Based on this, the simple and convenient method of novel direct construction optical voidness Phaitanthrin B a kind of is developed, it is right There is very big impetus in drug design in the series compound.It is especially naturally produced for basic theoretical research simultaneously Object is fully synthetic to provide fine strategy.
Summary of the invention
The technical problem to be solved by the embodiment of the invention is that providing a kind of chiral couroupitine A beta hydroxy acid esters chemical combination The method of asymmetric synthesis of object.The synthetic method is easy to operate, rational technology, hypotoxicity, reaction condition are mild, reaction yield Height, has highly-solid selectively at good product quality.

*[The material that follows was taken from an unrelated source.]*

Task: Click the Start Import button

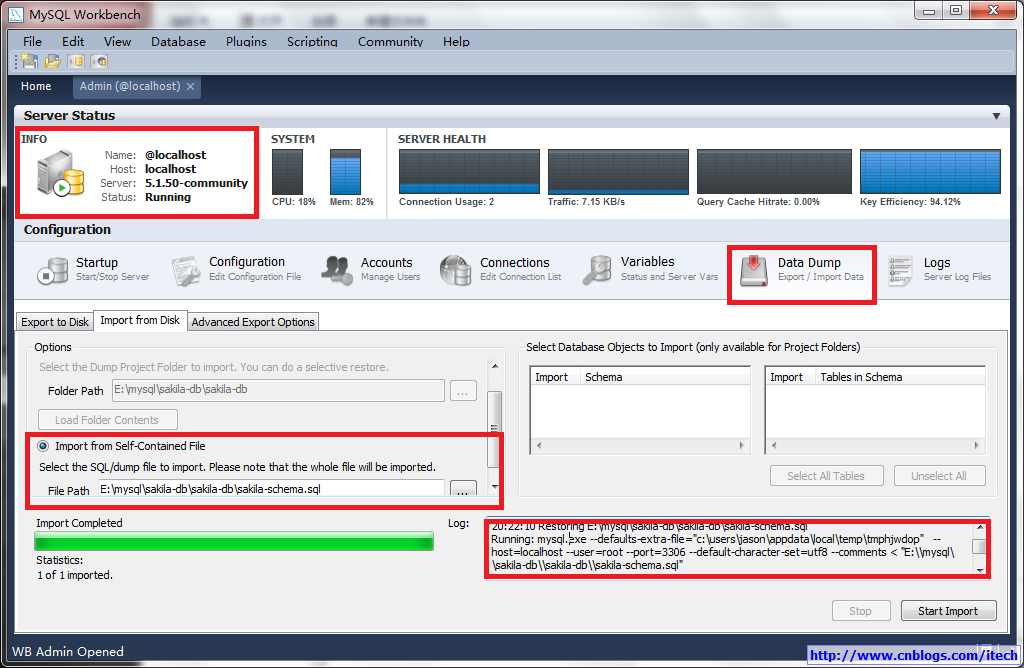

To achieve the above object, the technical scheme is that this method comprises:
Using tryptamines ketone compounds and malonic acid monoalkyl ester as raw material, in organic solvent, with metal and chiral ligand For catalyst, directly sufficiently reaction under conditions of preference temperature, after completion of the reaction by isolating and purifying to obtain the chiral color Amine one-3 beta hydroxyl acid esters compound;
The structural formula of the tryptamines ketone compounds and malonic acid monoalkyl ester is
The structural formula of the chiral couroupitine A beta hydroxy acid ester type compound are as follows:
In above-mentioned formula, R1Selected from one of following: hydrogen, fluorine, chlorine, bromine, nitro, alkoxy;R2Selected from one of following: hydrogen, fluorine, Chlorine, bromine, nitro, alkoxy;R3Selected from one of following: methyl, ethyl, propyl, isopropyl, normal-butyl, tert-butyl, n-pentyl, Cyclohexyl;
Further, the R1Preferably hydrogen;
Further, the R2Preferably hydrogen;
Further, the R3Preferably methyl.
Organic solvent used is the organic solvent not reacted with reactants and products.
Further setting is that the organic solvent is selected from following one or any several combination: methylene chloride, second Acetoacetic ester, tetrahydrofuran, acetonitrile, toluene, methanol, chloroform.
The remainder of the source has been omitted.